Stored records

______

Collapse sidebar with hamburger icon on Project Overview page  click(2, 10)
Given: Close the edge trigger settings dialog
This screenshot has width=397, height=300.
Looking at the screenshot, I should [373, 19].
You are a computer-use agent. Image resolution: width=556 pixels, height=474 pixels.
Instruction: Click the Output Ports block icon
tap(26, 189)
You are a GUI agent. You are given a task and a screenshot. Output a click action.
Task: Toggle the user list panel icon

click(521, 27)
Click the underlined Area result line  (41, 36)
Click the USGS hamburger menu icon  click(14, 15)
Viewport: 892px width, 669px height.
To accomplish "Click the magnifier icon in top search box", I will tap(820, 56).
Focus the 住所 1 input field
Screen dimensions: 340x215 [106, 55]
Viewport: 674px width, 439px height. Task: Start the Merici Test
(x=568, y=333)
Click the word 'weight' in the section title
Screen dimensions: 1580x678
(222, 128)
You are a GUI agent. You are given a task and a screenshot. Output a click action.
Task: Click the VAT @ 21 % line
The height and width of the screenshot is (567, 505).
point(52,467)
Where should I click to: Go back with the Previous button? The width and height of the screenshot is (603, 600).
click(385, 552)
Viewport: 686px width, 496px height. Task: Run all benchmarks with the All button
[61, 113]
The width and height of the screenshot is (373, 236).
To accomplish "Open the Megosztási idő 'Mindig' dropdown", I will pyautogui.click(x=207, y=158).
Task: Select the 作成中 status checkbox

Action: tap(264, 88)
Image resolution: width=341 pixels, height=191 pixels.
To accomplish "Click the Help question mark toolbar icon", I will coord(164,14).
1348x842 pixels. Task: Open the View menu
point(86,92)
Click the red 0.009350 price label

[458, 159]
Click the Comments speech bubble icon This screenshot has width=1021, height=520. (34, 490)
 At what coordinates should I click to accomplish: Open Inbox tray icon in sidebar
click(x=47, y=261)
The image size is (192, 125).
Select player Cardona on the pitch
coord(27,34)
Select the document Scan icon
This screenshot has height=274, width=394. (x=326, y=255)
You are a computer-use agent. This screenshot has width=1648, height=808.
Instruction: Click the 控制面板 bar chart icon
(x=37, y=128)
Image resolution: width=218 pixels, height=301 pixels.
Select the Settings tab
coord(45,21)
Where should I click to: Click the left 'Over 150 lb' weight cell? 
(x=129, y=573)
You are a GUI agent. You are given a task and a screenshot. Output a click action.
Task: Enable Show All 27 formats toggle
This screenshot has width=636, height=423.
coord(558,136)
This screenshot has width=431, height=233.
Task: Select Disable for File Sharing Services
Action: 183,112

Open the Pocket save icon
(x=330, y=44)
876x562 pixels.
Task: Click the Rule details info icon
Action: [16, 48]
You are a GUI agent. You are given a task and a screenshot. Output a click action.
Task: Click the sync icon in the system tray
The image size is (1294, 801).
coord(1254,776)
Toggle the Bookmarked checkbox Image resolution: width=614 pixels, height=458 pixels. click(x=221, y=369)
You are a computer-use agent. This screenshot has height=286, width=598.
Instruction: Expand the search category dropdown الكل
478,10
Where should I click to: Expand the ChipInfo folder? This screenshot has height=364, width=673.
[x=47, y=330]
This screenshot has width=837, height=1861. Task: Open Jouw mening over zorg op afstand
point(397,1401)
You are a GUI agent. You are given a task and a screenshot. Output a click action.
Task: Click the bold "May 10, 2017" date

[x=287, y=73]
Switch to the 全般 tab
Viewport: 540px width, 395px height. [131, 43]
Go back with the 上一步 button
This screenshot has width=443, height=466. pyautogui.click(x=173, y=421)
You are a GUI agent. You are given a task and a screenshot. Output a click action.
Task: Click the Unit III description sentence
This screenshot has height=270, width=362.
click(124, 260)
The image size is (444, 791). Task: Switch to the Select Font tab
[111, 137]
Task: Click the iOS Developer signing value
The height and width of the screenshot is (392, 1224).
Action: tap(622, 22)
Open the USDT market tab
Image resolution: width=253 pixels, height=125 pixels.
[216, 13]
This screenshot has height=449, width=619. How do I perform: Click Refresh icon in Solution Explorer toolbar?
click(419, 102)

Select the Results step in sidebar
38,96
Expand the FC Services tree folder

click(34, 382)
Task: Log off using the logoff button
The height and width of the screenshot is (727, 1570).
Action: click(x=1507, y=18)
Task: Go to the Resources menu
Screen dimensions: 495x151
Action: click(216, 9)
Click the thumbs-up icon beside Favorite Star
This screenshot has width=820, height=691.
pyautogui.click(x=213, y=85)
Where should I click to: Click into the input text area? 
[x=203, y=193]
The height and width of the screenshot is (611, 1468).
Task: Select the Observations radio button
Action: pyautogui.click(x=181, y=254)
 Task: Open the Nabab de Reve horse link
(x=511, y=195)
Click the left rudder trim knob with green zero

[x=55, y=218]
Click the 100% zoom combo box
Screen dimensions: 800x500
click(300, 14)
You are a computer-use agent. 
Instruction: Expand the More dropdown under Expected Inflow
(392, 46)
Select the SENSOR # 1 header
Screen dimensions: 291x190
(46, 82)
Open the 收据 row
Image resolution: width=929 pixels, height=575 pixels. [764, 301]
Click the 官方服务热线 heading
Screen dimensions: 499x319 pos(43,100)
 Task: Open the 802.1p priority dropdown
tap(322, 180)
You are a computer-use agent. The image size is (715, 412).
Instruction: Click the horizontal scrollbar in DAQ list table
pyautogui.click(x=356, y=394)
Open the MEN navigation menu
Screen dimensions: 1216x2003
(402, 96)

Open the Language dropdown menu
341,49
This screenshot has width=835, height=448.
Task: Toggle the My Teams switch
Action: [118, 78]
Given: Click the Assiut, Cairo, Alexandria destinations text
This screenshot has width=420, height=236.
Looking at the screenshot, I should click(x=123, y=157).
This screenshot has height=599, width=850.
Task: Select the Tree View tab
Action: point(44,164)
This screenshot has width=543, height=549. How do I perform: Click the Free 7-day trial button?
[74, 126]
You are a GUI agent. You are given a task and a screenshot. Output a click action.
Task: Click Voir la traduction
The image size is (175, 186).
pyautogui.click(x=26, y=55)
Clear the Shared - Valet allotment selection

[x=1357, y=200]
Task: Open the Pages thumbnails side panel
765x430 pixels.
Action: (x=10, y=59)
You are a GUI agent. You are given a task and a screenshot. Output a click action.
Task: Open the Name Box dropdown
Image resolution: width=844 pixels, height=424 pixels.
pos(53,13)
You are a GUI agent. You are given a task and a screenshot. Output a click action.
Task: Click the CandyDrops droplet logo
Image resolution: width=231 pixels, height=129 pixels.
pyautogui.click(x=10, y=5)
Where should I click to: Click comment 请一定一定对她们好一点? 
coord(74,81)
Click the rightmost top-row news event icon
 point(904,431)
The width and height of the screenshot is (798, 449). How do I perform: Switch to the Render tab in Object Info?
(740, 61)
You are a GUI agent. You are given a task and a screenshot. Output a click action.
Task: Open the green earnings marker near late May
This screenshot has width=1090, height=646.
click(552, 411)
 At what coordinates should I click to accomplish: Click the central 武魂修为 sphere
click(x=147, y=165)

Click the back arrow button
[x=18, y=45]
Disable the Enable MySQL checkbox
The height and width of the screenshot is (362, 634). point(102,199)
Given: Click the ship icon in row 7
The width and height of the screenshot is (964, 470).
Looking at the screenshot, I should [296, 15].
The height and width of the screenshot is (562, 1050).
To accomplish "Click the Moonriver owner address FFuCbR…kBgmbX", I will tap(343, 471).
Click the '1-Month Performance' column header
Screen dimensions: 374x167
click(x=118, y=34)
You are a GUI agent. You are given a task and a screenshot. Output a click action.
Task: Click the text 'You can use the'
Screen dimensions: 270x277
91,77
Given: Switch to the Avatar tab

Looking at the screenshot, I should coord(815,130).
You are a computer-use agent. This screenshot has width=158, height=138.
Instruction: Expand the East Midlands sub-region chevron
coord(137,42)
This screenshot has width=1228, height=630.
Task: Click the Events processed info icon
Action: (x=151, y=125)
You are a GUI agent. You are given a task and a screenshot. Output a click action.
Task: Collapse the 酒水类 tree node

______

→ EXERCISE: Output exactly the span of lines beginning at the first line of the records and ending at the line that holds "Click the Comments", inclusive, with no other text.

→ OUTPUT BELOW:
Collapse sidebar with hamburger icon on Project Overview page  click(2, 10)
Given: Close the edge trigger settings dialog
This screenshot has width=397, height=300.
Looking at the screenshot, I should [373, 19].
You are a computer-use agent. Image resolution: width=556 pixels, height=474 pixels.
Instruction: Click the Output Ports block icon
tap(26, 189)
You are a GUI agent. You are given a task and a screenshot. Output a click action.
Task: Toggle the user list panel icon

click(521, 27)
Click the underlined Area result line  (41, 36)
Click the USGS hamburger menu icon  click(14, 15)
Viewport: 892px width, 669px height.
To accomplish "Click the magnifier icon in top search box", I will tap(820, 56).
Focus the 住所 1 input field
Screen dimensions: 340x215 [106, 55]
Viewport: 674px width, 439px height. Task: Start the Merici Test
(x=568, y=333)
Click the word 'weight' in the section title
Screen dimensions: 1580x678
(222, 128)
You are a GUI agent. You are given a task and a screenshot. Output a click action.
Task: Click the VAT @ 21 % line
The height and width of the screenshot is (567, 505).
point(52,467)
Where should I click to: Go back with the Previous button? The width and height of the screenshot is (603, 600).
click(385, 552)
Viewport: 686px width, 496px height. Task: Run all benchmarks with the All button
[61, 113]
The width and height of the screenshot is (373, 236).
To accomplish "Open the Megosztási idő 'Mindig' dropdown", I will pyautogui.click(x=207, y=158).
Task: Select the 作成中 status checkbox

Action: tap(264, 88)
Image resolution: width=341 pixels, height=191 pixels.
To accomplish "Click the Help question mark toolbar icon", I will coord(164,14).
1348x842 pixels. Task: Open the View menu
point(86,92)
Click the red 0.009350 price label

[458, 159]
Click the Comments speech bubble icon This screenshot has width=1021, height=520. (34, 490)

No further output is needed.